--- begin ---

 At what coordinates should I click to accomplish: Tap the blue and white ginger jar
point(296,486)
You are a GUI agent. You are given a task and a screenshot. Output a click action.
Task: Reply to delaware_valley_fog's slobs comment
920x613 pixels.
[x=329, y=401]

--- end ---

Please quote the lines above word for word.

**Full output**
 At what coordinates should I click to accomplish: Tap the blue and white ginger jar
point(296,486)
You are a GUI agent. You are given a task and a screenshot. Output a click action.
Task: Reply to delaware_valley_fog's slobs comment
920x613 pixels.
[x=329, y=401]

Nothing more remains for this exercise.